● **TRY IT**
Search each line below for the word "checkbox" and list those that contain it.

● **THE INPUT**

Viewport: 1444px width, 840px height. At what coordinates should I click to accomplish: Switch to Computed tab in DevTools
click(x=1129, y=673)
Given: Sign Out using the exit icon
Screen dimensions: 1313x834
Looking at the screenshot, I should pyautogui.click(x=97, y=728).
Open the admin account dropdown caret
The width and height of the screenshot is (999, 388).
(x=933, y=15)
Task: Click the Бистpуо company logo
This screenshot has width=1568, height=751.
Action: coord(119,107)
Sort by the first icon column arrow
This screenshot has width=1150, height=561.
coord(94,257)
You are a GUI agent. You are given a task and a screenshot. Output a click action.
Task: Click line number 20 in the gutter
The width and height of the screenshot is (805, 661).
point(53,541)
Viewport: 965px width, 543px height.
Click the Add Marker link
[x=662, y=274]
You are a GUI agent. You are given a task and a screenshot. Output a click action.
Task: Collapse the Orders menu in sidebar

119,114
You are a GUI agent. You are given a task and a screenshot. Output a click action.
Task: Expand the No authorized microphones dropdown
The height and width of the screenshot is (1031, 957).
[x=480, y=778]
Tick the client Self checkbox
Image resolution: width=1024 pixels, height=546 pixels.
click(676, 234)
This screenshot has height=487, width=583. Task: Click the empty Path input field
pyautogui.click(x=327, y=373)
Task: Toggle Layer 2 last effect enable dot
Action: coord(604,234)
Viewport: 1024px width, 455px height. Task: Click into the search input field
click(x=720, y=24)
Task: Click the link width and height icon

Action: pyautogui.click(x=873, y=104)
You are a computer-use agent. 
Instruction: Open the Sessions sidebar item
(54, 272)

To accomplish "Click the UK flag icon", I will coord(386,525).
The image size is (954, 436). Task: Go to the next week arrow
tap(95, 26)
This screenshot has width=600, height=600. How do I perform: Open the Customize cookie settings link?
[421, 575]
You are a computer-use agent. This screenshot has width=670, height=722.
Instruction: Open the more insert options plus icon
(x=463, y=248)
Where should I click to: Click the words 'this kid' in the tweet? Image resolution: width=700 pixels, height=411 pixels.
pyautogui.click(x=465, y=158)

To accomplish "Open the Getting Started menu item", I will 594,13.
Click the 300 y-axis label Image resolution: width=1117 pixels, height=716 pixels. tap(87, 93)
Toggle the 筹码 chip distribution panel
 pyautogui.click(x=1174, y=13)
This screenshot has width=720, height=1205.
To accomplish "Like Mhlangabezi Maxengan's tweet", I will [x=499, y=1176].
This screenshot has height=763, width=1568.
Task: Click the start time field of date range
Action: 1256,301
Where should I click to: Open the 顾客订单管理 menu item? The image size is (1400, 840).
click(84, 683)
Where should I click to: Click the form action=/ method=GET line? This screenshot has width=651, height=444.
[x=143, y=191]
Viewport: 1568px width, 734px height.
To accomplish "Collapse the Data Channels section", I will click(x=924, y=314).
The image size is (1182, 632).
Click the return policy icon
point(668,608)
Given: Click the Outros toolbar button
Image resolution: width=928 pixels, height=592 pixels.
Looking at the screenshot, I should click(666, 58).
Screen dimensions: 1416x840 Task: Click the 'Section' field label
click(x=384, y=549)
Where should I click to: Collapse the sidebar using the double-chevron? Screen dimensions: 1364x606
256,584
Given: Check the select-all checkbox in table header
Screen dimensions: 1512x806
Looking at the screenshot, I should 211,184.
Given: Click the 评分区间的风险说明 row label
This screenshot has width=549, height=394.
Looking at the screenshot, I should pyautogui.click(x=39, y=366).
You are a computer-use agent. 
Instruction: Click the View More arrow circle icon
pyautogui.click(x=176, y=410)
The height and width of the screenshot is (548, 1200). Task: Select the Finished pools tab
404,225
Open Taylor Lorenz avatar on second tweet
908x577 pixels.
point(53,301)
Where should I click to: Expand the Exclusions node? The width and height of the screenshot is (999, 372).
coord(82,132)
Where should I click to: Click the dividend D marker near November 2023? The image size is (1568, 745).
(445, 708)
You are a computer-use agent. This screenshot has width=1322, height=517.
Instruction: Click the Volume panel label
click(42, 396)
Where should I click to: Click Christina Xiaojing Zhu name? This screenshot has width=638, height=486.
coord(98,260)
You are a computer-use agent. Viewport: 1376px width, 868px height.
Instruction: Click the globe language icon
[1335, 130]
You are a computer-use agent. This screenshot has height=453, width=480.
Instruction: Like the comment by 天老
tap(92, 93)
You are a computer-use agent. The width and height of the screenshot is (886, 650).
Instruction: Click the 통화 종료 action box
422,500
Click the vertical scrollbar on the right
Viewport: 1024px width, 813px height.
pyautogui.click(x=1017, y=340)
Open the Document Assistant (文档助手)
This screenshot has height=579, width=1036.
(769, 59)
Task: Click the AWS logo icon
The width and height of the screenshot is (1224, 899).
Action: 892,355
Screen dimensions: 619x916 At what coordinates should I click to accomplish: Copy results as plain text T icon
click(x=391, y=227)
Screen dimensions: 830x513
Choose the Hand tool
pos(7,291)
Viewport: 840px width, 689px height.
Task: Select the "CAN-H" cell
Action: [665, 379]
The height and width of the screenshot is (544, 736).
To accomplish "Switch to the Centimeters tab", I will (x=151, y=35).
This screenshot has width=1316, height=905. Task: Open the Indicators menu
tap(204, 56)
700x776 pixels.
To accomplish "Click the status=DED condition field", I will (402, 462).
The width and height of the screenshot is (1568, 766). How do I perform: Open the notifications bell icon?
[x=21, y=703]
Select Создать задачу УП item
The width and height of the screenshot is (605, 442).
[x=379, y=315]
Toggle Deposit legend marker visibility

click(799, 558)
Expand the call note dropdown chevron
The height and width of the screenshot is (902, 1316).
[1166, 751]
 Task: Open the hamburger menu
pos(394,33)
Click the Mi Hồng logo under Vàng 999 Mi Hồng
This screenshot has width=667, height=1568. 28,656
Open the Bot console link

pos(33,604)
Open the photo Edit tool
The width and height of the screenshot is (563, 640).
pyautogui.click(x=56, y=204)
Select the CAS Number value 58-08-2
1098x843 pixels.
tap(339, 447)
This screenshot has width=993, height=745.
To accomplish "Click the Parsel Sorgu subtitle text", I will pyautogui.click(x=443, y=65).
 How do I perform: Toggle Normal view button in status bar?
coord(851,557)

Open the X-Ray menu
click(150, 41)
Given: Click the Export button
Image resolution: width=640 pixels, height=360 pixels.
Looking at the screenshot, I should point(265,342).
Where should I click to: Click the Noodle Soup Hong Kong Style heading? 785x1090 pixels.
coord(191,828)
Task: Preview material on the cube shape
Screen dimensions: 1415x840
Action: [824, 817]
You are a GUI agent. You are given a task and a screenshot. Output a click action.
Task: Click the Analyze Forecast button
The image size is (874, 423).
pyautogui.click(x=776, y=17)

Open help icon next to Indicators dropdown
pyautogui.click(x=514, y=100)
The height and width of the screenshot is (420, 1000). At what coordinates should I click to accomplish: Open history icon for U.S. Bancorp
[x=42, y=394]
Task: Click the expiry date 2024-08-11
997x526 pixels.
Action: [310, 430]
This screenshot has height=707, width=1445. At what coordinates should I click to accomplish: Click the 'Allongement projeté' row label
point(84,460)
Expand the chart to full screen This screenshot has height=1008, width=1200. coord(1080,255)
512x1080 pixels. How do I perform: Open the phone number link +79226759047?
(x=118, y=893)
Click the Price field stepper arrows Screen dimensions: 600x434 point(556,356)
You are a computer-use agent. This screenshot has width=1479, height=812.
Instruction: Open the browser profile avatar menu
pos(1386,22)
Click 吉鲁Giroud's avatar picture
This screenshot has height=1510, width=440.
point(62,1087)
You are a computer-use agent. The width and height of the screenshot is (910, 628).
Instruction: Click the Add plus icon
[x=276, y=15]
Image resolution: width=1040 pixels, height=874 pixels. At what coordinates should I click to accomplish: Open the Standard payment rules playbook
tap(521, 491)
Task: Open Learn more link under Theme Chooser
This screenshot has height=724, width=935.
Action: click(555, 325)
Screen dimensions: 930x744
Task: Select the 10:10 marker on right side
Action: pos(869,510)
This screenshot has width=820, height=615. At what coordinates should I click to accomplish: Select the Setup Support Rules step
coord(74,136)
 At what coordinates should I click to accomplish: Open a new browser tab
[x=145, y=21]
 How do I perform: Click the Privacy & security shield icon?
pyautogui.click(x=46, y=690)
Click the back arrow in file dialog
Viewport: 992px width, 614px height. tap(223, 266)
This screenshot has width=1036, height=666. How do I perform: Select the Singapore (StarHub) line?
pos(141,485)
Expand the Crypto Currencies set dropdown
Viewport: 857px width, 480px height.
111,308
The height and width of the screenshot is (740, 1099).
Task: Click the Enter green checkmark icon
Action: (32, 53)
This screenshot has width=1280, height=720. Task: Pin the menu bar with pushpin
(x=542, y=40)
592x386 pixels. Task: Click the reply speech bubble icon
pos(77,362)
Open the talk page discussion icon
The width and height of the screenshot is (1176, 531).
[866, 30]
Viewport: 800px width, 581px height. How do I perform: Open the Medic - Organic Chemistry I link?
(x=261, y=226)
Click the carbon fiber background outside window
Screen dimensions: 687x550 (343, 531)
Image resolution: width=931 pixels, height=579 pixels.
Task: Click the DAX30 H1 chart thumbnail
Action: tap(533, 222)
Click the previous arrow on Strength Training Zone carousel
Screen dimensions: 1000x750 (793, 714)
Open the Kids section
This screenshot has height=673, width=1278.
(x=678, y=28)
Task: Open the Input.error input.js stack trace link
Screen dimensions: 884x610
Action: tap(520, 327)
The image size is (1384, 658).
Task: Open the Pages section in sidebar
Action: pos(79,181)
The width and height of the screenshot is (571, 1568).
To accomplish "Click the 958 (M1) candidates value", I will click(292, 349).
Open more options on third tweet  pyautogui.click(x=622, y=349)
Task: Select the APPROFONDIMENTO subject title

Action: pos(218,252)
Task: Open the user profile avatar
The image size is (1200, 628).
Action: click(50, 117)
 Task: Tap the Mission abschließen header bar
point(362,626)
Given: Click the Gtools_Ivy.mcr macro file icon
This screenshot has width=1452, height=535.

● **SOLVED EXERCISE**
Tick the client Self checkbox
Given: Check the select-all checkbox in table header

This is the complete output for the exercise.